**GIVEN INFORMATION**
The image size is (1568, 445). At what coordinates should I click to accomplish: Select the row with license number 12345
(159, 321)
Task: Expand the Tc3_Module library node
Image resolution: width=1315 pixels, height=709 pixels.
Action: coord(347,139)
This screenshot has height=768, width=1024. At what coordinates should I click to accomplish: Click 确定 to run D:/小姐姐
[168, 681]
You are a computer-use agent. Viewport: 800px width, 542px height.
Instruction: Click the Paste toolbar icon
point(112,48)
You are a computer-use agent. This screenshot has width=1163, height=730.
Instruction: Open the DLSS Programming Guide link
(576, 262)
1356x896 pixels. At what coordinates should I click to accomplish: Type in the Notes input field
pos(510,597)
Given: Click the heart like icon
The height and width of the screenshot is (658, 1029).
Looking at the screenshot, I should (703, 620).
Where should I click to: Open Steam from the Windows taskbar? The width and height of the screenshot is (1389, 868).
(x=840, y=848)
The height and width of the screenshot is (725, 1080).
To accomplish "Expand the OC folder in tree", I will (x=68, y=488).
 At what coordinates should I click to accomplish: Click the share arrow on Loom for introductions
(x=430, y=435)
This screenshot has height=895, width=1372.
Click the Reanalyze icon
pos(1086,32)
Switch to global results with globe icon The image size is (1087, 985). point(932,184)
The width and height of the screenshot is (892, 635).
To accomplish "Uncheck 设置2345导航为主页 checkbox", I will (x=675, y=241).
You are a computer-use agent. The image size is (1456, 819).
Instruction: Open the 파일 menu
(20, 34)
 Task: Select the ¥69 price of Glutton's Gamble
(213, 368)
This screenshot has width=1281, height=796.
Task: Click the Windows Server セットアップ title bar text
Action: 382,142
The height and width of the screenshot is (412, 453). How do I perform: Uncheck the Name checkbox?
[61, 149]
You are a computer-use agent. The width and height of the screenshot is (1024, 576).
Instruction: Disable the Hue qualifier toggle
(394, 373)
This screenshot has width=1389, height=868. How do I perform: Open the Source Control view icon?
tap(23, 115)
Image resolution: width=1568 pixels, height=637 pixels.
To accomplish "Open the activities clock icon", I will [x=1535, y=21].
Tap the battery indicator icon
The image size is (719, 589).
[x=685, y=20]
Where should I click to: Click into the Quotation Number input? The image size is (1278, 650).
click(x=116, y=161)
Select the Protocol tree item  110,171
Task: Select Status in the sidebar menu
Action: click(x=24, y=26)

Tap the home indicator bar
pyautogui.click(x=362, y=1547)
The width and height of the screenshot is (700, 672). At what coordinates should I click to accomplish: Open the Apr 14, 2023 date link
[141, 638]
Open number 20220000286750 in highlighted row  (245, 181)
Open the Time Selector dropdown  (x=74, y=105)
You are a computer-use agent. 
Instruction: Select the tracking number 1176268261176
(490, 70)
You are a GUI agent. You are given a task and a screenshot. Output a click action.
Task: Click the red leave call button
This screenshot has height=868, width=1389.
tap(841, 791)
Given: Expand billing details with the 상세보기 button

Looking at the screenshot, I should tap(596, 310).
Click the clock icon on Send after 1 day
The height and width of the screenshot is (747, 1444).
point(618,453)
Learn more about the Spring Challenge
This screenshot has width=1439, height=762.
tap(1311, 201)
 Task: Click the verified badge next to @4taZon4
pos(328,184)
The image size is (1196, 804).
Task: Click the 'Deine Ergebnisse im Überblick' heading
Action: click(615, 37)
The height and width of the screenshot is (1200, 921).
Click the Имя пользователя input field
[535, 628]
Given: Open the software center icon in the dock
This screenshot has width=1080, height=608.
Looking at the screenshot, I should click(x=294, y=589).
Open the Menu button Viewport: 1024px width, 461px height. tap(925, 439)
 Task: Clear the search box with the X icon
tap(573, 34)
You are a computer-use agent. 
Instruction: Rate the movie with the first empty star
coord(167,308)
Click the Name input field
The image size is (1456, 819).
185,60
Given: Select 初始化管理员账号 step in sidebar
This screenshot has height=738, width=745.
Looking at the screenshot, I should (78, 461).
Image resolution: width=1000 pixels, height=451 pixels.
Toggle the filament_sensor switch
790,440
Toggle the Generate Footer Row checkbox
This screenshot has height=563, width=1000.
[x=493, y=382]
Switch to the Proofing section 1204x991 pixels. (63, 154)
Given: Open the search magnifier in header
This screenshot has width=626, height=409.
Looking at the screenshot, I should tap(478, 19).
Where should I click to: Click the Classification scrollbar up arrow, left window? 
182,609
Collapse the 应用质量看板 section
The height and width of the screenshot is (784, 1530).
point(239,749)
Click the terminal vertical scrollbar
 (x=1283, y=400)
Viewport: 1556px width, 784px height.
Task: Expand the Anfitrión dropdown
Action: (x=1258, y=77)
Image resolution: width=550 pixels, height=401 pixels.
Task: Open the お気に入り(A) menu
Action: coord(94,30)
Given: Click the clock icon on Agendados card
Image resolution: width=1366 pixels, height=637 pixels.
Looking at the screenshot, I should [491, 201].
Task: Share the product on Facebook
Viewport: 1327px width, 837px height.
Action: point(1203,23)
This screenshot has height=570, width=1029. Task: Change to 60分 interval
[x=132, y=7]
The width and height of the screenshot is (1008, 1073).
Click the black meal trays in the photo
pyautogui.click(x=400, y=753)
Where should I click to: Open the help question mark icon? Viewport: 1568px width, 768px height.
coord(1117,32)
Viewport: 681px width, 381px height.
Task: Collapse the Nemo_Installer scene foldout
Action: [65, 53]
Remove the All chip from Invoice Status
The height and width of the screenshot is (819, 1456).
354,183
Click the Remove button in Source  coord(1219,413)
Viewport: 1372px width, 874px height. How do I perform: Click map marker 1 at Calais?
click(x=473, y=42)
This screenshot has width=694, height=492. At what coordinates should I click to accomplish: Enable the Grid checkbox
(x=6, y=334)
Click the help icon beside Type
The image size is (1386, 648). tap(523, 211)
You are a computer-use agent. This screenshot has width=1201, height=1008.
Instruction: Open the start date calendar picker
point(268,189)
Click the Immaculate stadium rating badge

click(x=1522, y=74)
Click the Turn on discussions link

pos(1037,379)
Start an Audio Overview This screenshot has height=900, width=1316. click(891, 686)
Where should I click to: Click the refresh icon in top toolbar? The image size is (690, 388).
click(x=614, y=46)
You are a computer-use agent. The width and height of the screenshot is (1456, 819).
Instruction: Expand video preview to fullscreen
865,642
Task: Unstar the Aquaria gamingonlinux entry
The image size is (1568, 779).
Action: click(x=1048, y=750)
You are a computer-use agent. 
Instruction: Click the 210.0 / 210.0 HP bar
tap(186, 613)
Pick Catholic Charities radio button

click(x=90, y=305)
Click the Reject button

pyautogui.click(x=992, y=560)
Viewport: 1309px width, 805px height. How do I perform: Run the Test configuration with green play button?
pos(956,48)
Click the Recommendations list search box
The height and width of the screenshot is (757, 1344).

**THE TASK**
Extract the lines above unchanged, starting with the line that contains "has width=1163, height=730." and continuing through the line that contains "will (x=68, y=488).", with both of those lines included.

**RESPONSE TO THE TASK**
You are a computer-use agent. This screenshot has width=1163, height=730.
Instruction: Open the DLSS Programming Guide link
(576, 262)
1356x896 pixels. At what coordinates should I click to accomplish: Type in the Notes input field
pos(510,597)
Given: Click the heart like icon
The height and width of the screenshot is (658, 1029).
Looking at the screenshot, I should (703, 620).
Where should I click to: Open Steam from the Windows taskbar? The width and height of the screenshot is (1389, 868).
(x=840, y=848)
The height and width of the screenshot is (725, 1080).
To accomplish "Expand the OC folder in tree", I will (x=68, y=488).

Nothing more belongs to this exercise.